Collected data
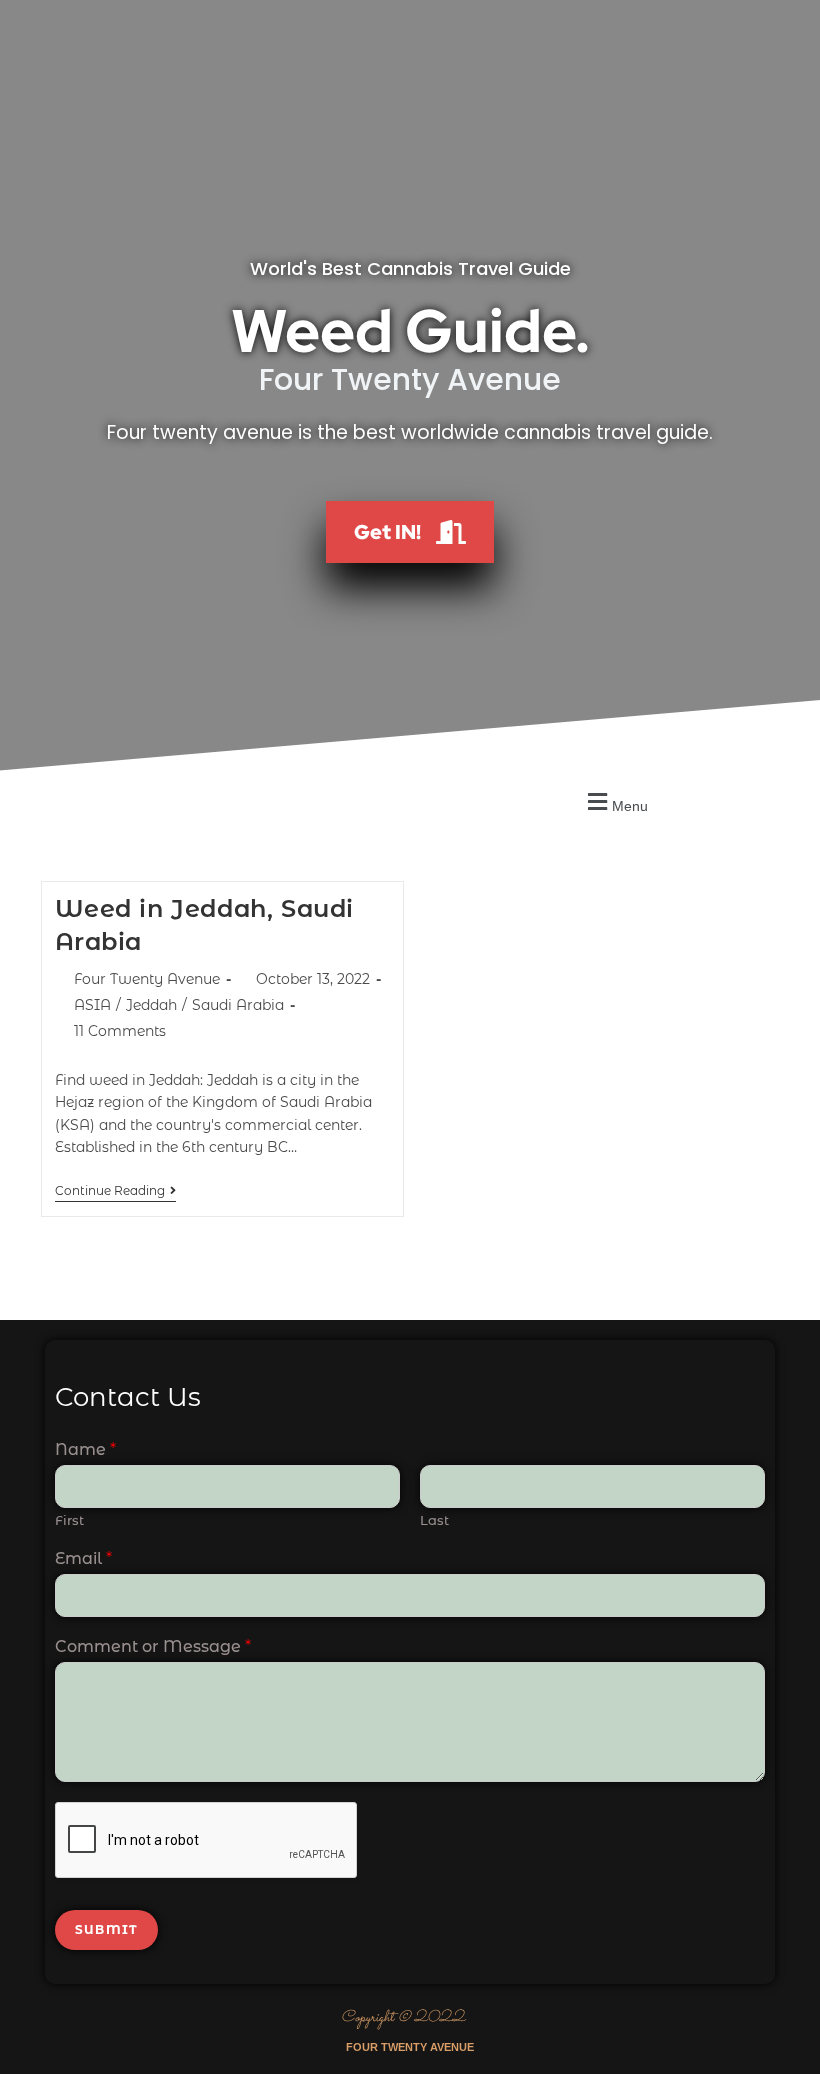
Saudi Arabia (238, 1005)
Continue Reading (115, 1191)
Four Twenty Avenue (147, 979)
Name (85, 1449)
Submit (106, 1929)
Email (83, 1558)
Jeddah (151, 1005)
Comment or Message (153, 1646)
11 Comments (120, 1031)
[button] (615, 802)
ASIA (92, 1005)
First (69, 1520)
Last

-- Exercise details --
Take each line from the records and copy it unchanged, leaving images out.

-- Response for this exercise --
Saudi Arabia (238, 1005)
Continue Reading (115, 1191)
Four Twenty Avenue (147, 979)
Name (85, 1449)
Submit (106, 1929)
Email (83, 1558)
Jeddah (151, 1005)
Comment or Message (153, 1646)
11 Comments (120, 1031)
[button] (615, 802)
ASIA (92, 1005)
First (69, 1520)
Last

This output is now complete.